Когда-то Павел с помощью Панина строил планы создания Сената, выбираемого дворянскими собраниями, имеющего право контролировать соблюдение законов в стране и подавать представления на издаваемые монархом акты. Но теперь ему пришлось проводить уже совсем иную политику... Он явно не верил в какую-либо разумную «инициативу снизу» и самоуправление; в обществе он видел только сложную машину, механиком которой его назначил Бог...
Дело было, видимо, не только в боязни революции наподобие французской.
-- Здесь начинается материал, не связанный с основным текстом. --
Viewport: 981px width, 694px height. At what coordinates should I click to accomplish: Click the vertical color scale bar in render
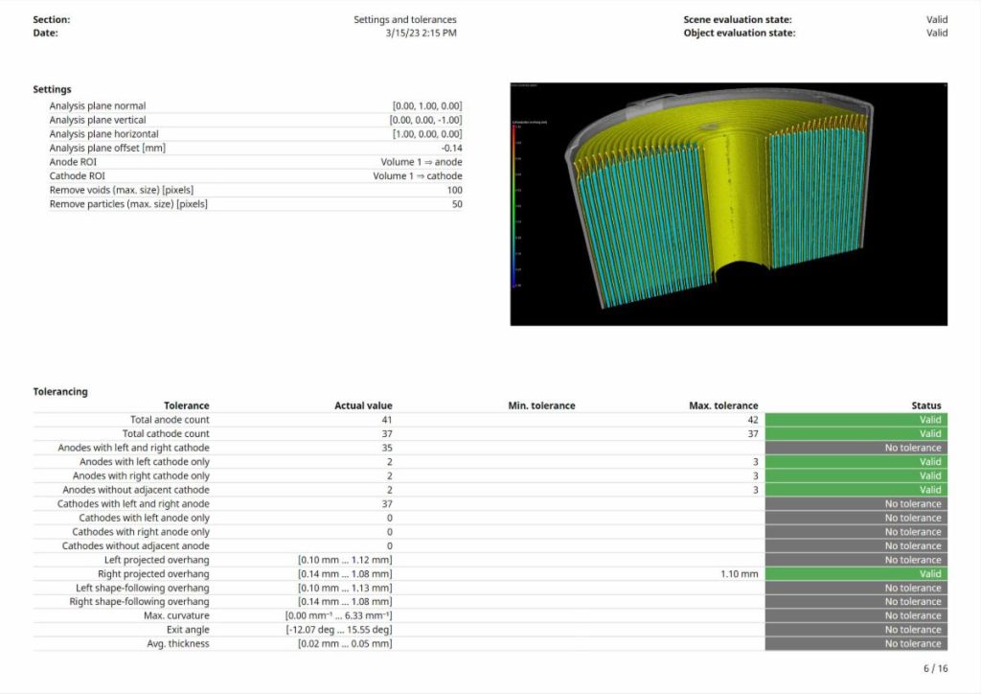coord(515,206)
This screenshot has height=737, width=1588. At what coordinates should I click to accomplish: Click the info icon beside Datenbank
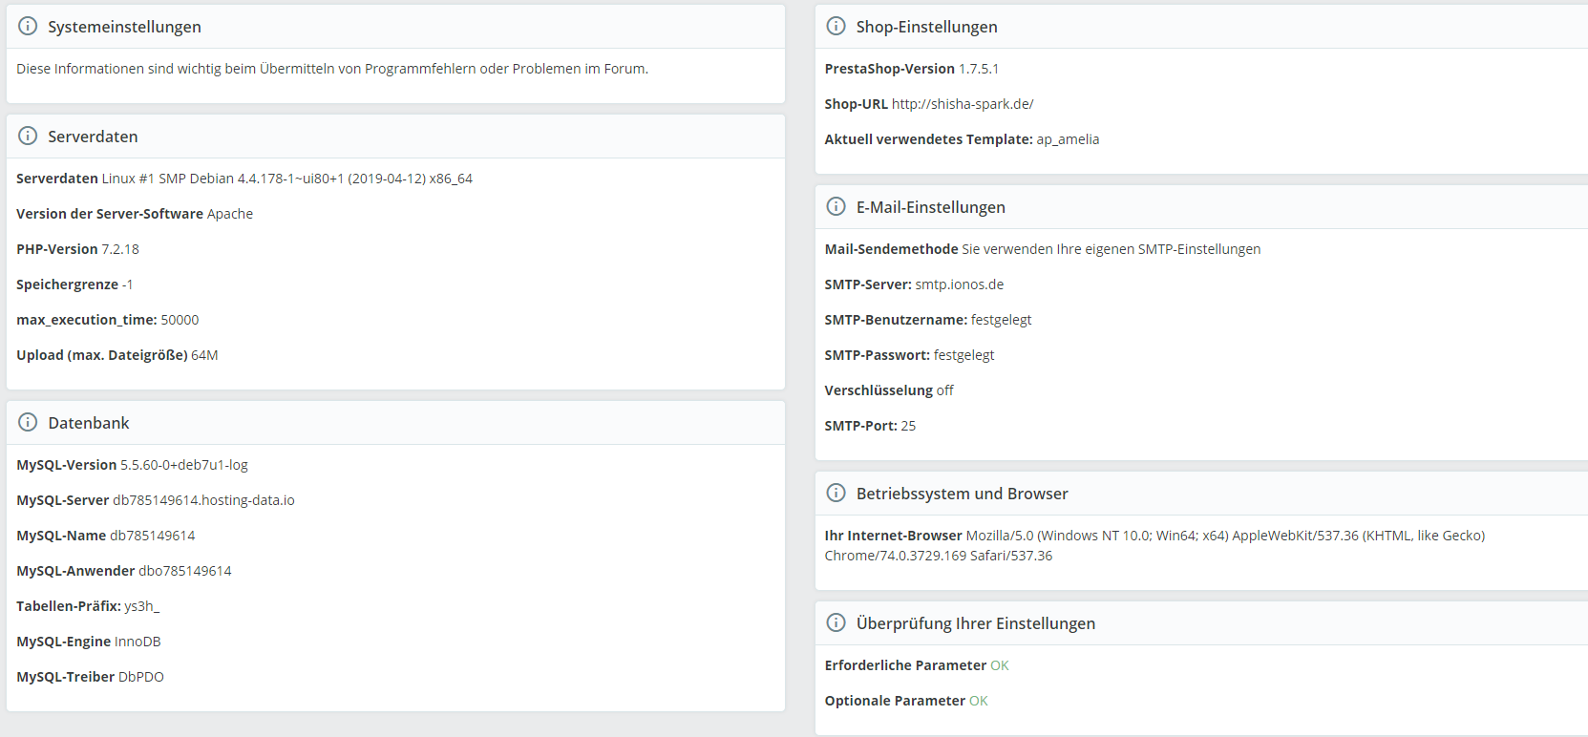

Павел опасался, что представительство и выборность дадут дворянству легальный инструмент законного сопротивления начатой им переделке социально-политического устройства монархии. Мы не можем утверждать, будто он понимал, что привилегии благородного сословия тормозят развитие страны, но очевидно, что ведущей идеей императора стала бюрократизация и централизация государственного аппарата.
На исходе века екатерининский либерализм был не только ненавистен Павлу — он казался проявлением слабости, доказательства которой виделись ему даже в стиле указов матери. Сам он предписывал писать подаваемые ему бумаги «чистым и простым слогом, употребляя всю возможную точность и стараясь изъяснить самое дело, а высокопарных выражений, смысл потемняющих, всегда избегать».
Павел стремился поднять сан самодержца на недосягаемую высоту, окружить его почти божественным почитанием. Современники вспоминали: «Никогда не было при дворе такого великолепия, такой пышности и строгости в обряде. В большие праздники все придворные и гражданские чины первых пяти классов были необходимо во французских кафтанах, глазетовых, бархатных, суконных, вышитых золотом или, по крайней мере, шёлком, или с стразовыми пуговицами, а дамы в старинных робах с длинным хвостом и огромными боками (фишбейнами), которые бабками их были уже забыты. Выход императора из внутренних покоев для слушания в дворцовой церкви литургии предваряем был громогласным командным словом и стуком ружей и палашей, раздававшимся в нескольких комнатах, вдоль коих, по обеим сторонам, построены были фронтом великорослые кавалергарды, под шлемами и в латах».
Этой задаче были подчинены и требование выходить из кареты при встрече с повозкой императора, и запрещение аплодировать в театре раньше его, и множество мелочей этикета, делавшего придворную жизнь невыносимой.
Павел был убеждён, что государь должен являться первоисточником всех самых незначительных действий подданных: определять, как им одеваться и причёсываться, как себя вести и какие слова произносить. Он попытался укрепить режим путём усиления дисциплины и исключить все проявления свободомыслия, усматривая их даже в общепринятой лексике. В 1797 году государь приказал вместо слова «выполнение» употреблять только «исполнение», вместо «граждане» — «жители или обыватели», вместо «отечество» — «государство», а слово «общество» повелел «совсем не писать». Государь без стеснения вторгался в повседневную жизнь подданных, безжалостно пытаясь искоренить любые казавшиеся ему опасными или неуместными проявления «вольности». Всем жителям столицы полагалось в одно время обедать, отходить ко сну и т. п. Запрещался ввоз книг из-за границы, прекращались заграничные поездки на учёбу, вводилась строгая цензура.